(Listed records)

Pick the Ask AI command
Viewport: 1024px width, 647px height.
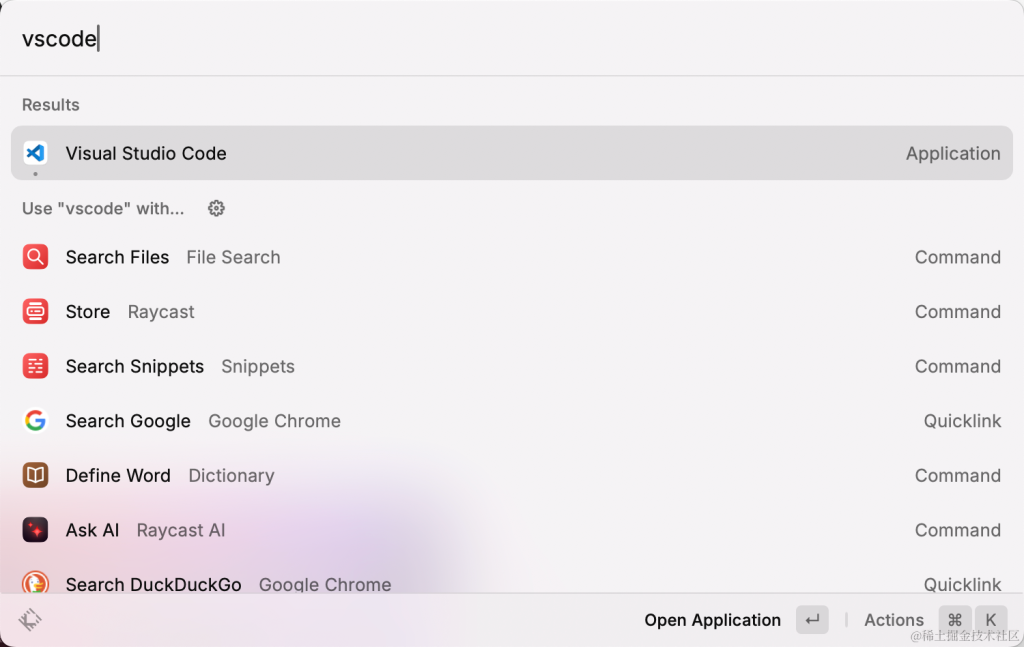pos(512,529)
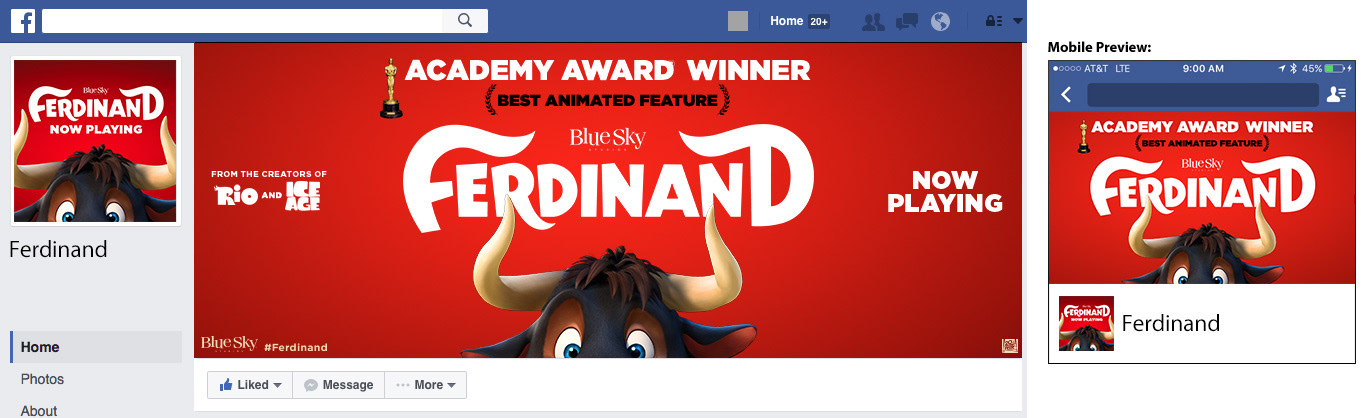Click the search magnifier button
1372x418 pixels.
pyautogui.click(x=465, y=21)
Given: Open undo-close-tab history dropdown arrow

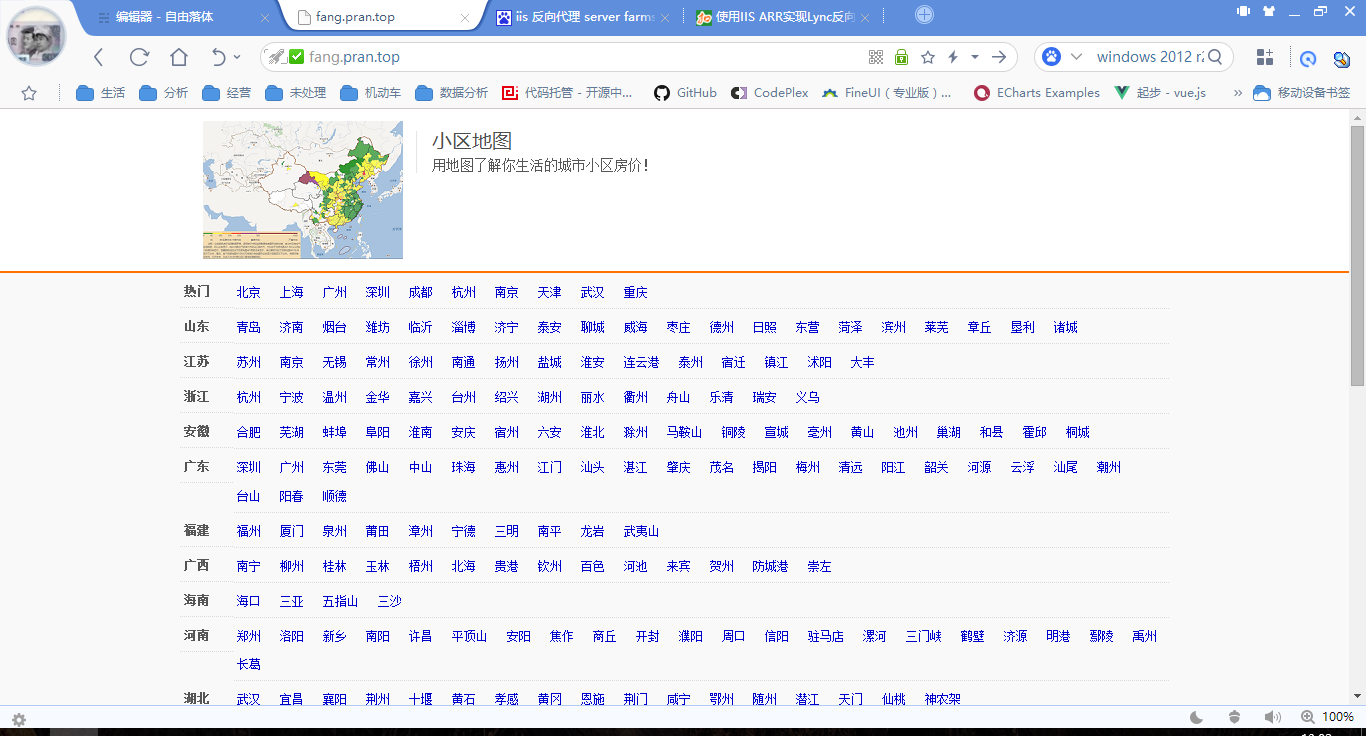Looking at the screenshot, I should click(237, 58).
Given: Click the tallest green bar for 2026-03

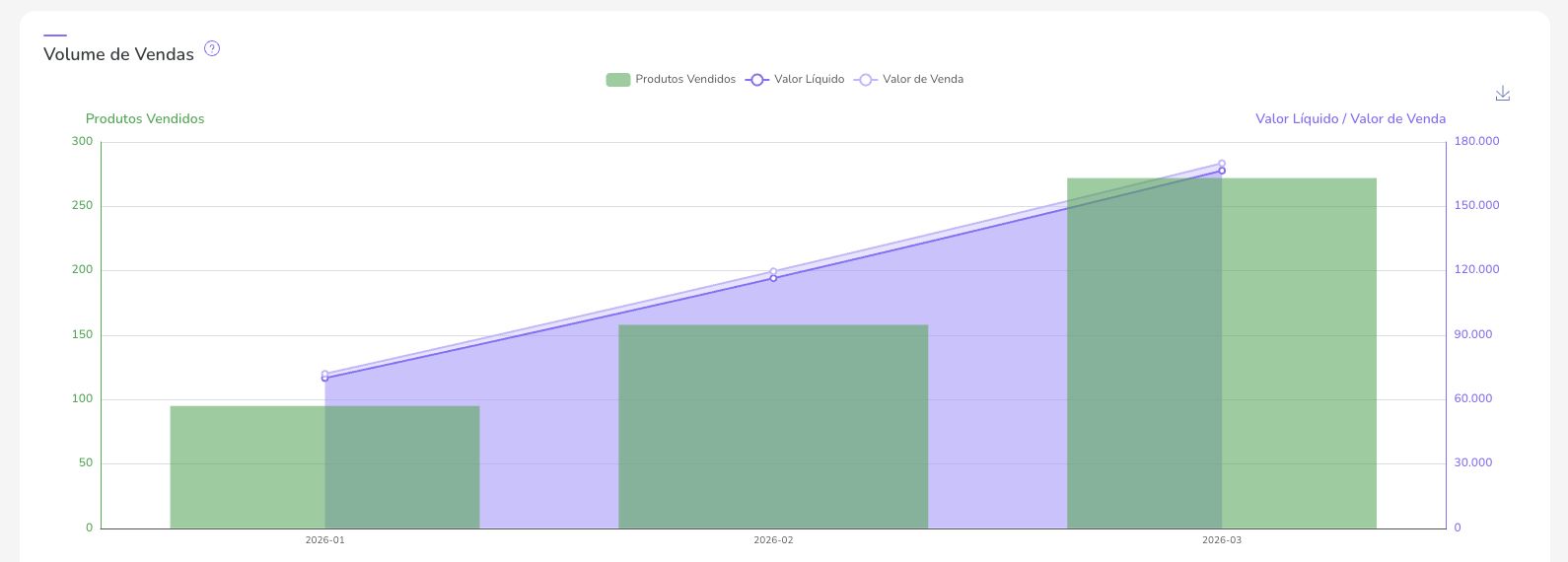Looking at the screenshot, I should pos(1300,353).
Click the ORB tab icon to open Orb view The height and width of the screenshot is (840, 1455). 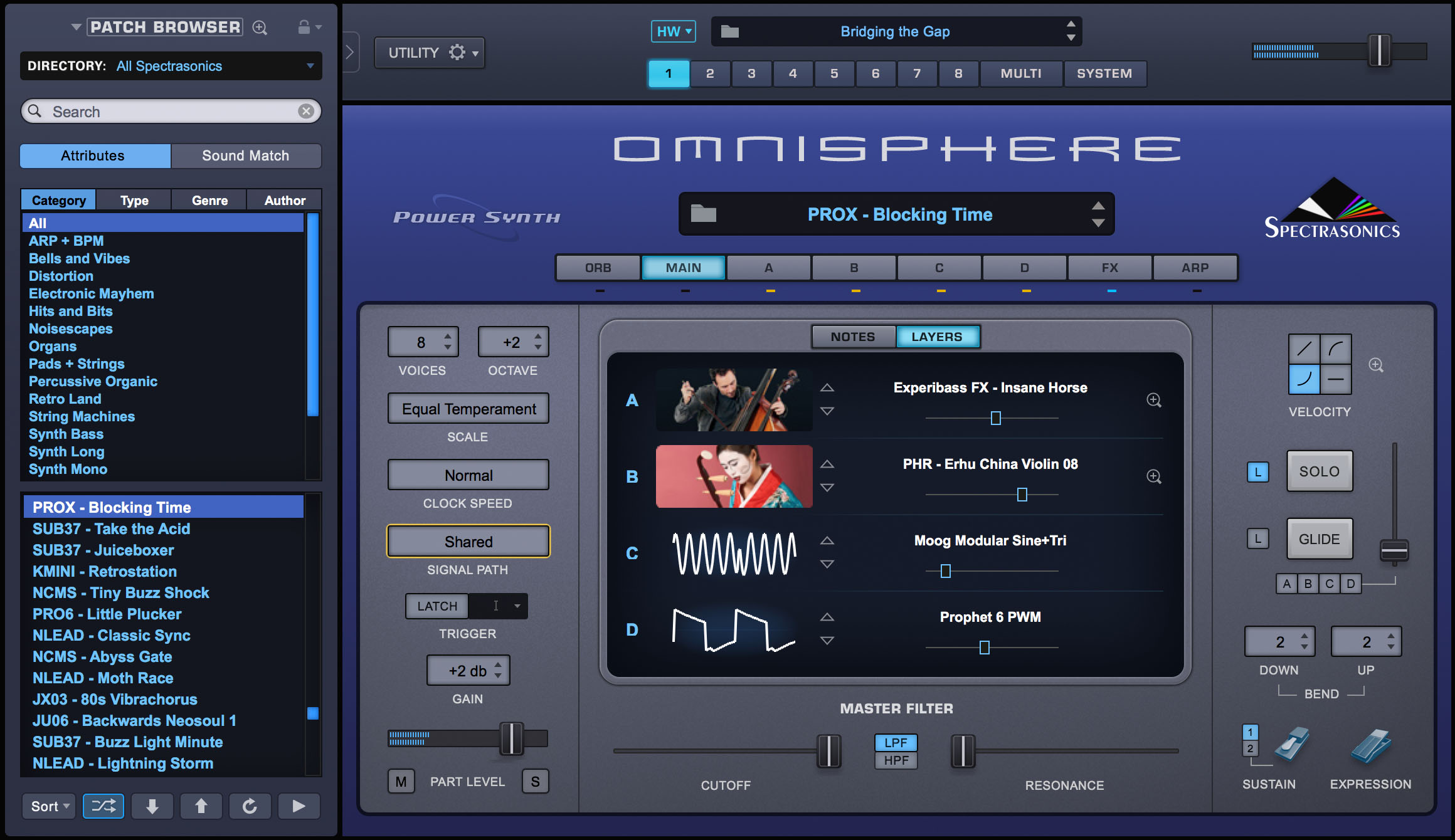point(597,268)
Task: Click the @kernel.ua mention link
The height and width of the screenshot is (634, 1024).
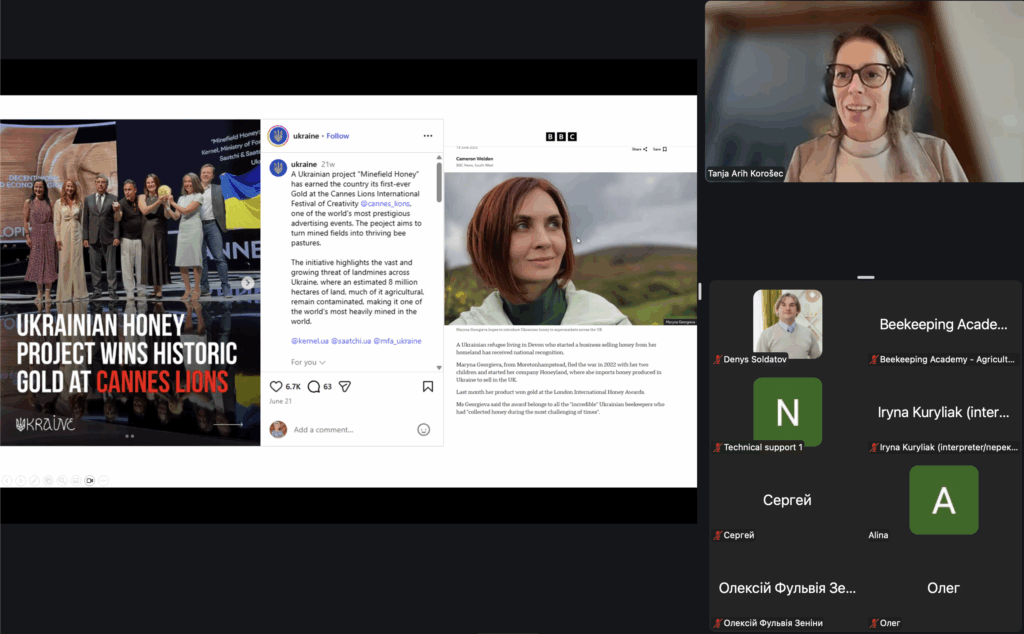Action: (309, 341)
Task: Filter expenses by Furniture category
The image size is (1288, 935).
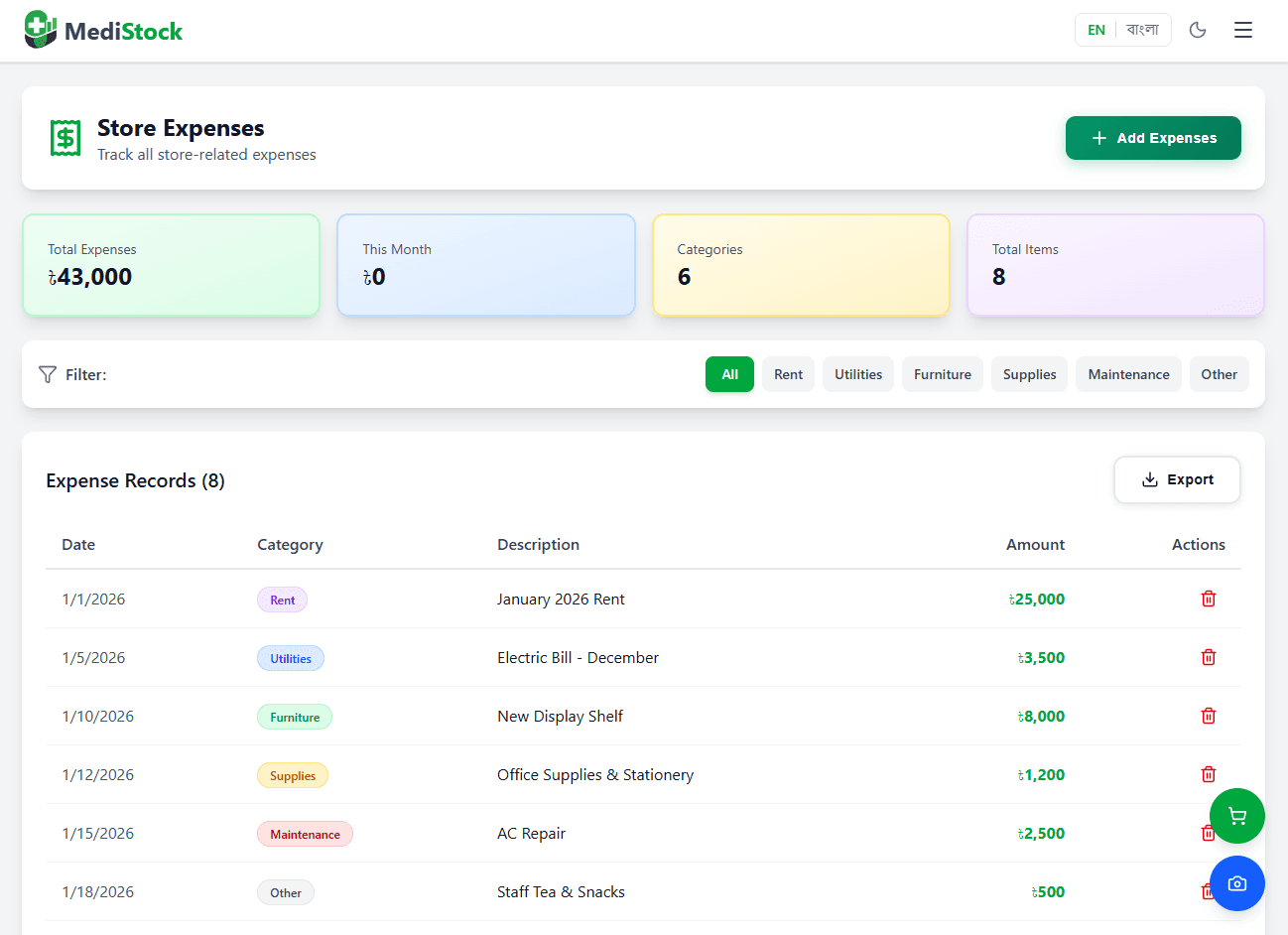Action: point(942,374)
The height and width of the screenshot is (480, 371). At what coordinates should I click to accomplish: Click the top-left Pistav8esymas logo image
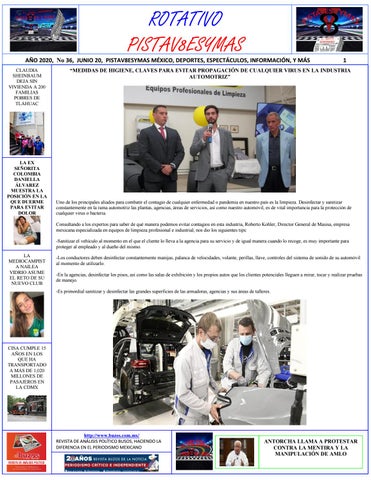coord(43,29)
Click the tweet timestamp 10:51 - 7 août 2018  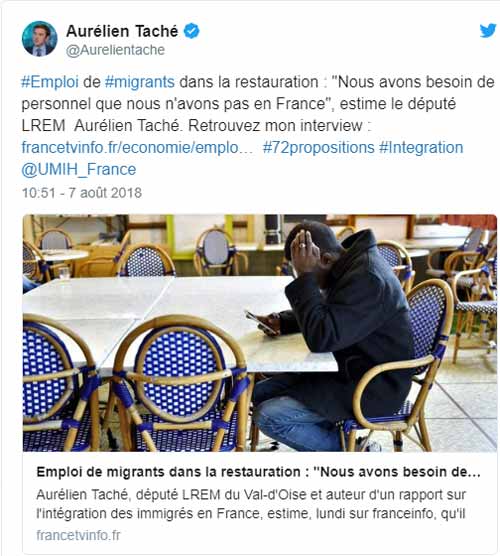coord(82,193)
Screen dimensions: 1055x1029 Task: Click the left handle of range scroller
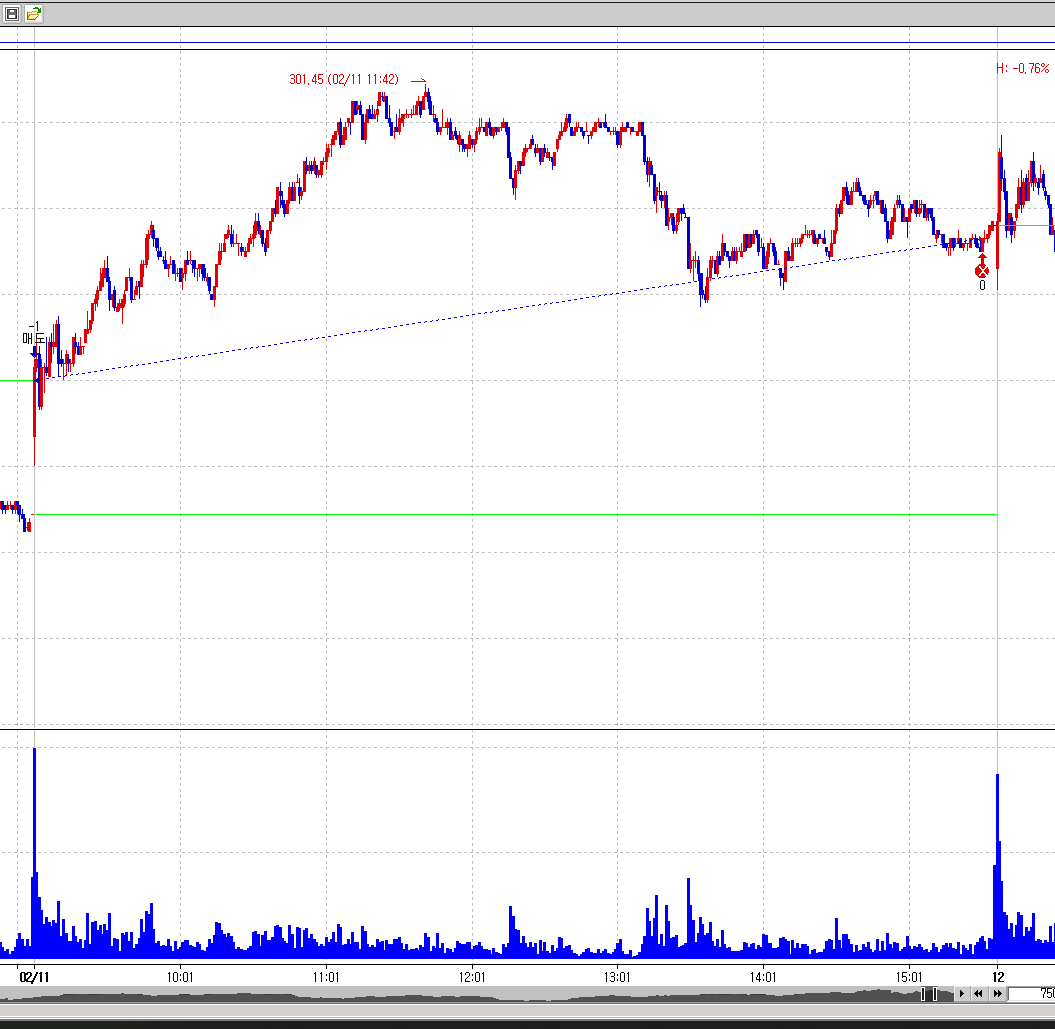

(End Listed records)

» **What you should do**
Across the data, find each line that has "Task" in it and copy that line.

» **Exercise response**
Task: Click the @kernel.ua mention link
Task: Filter expenses by Furniture category
Screen dimensions: 1055x1029 Task: Click the left handle of range scroller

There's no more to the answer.